Familia despojada por el narcotráfico recupera emblemático hotel en el casco urbano de Pereira

Familia despojada por el narcotráfico recupera emblemático hotel en el casco urbano de Pereira

Familia despojada por el narcotráfico recupera emblemático hotel en el casco urbano de Pereira

El Tribunal Superior de Cali emitió la primera sentencia de restitución urbana a favor de la familia Agudelo, despojada de su predio Hotel Torreón a través de la modalidad de venta a bajo precio a manos del narcotraficante Iván Urdinola Grajales.

Eje Cafetero, 18 de marzo de 2020 (@URestitucion). En 1975 la familia Agudelo Guzmán adquirió un lote en Pereira en el que comenzó la construcción de su hotel y tras años de trabajo, lograron consolidar el reconocido Hotel Torreón, que para 1993 ya contaba con 11 pisos y una numerosa clientela.

Un día hombres armados irrumpieron en el hotel y solicitaron al padre de familia que vendiera el inmueble y saliera de inmediato de allí, a lo que éste se negó. Días después las amenazas continuaron, y se presentaron miembros de una organización paramilitar que indicaron que su patrón, Iván Urdinola Grajales, solicitaba que el inmueble se le vendiera inmediatamente. Por temor a que alguno de los miembros de la familia fuera afectado, el señor Agudelo vendió el hotel por un precio inferior al del mercado.

En 2014 la familia se acercó a la Unidad de Restitución de Tierras (URT) en Valle del Cauca y expuso su caso. Luego de la etapa administrativa, el proceso paso a manos del Tribunal, en donde se tuvo en cuenta que para este caso se presentó un opositor que era una empresa dedicada a la producción de caña de azúcar que, para ese momento, se encontraba en el bien en calidad de arrendatario. Todo esto debido a que el Hotel Torreón, luego de ser vendido por la familia Agudelo, fue parte de un proceso de extinción de dominio.

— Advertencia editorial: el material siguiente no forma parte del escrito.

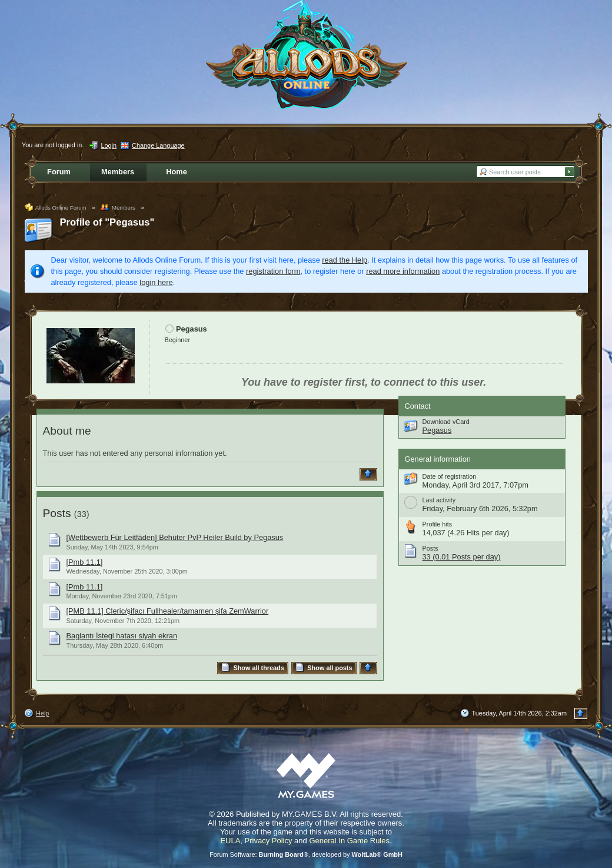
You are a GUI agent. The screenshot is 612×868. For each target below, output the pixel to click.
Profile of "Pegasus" (107, 222)
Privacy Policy (268, 840)
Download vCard (446, 422)
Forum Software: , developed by (306, 854)
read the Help (344, 260)
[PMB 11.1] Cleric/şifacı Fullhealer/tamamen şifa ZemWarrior (168, 611)
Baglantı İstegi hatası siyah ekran (122, 635)
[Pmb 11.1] (85, 562)
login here (156, 282)
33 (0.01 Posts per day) (461, 556)
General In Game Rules (349, 840)
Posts (57, 513)
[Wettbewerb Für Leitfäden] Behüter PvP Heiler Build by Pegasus (175, 537)
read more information (403, 271)
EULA (230, 840)
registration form (273, 271)
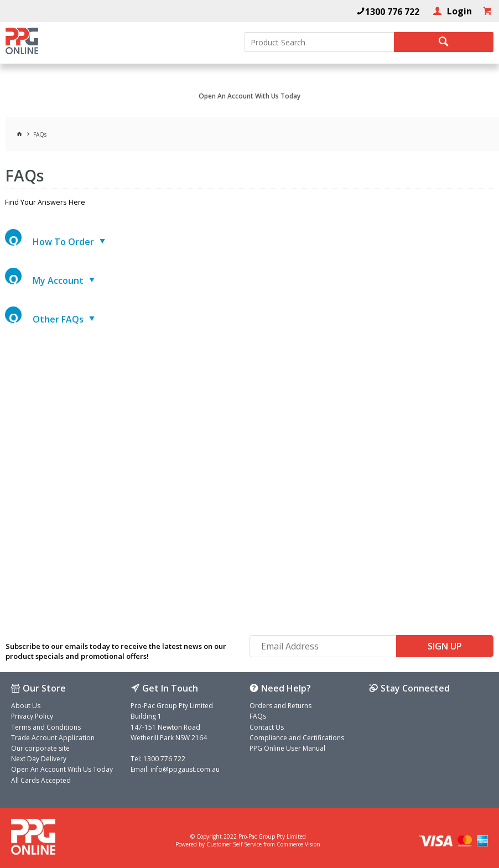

A pesar de la existencia de opositores al proceso, la sentencia del Tribunal benefició a la familia Agudelo con el derecho a la restitución que les permitirá regresar al Hotel, a la vez que se les reconoció como víctimas de la violencia, lo que permitirá que tengan la condonación del impuesto predial o cualquier otro impuesto que haya tenido lugar durante los años de abandono, la actualización de la matricula inmobiliaria, el acceso a programas de capacitación para el empleo y emprendimiento, apoyo en los retos que exige la competitividad del mercado laboral, así como el ingreso en el Sistema General de Seguridad Social en Salud y en un término no mayor a tres meses la entrega material del predio.

Por otra parte, al opositor no le fue reconocida la buena fe exenta de culpa, al tener una condición de tenedor y no de propietario.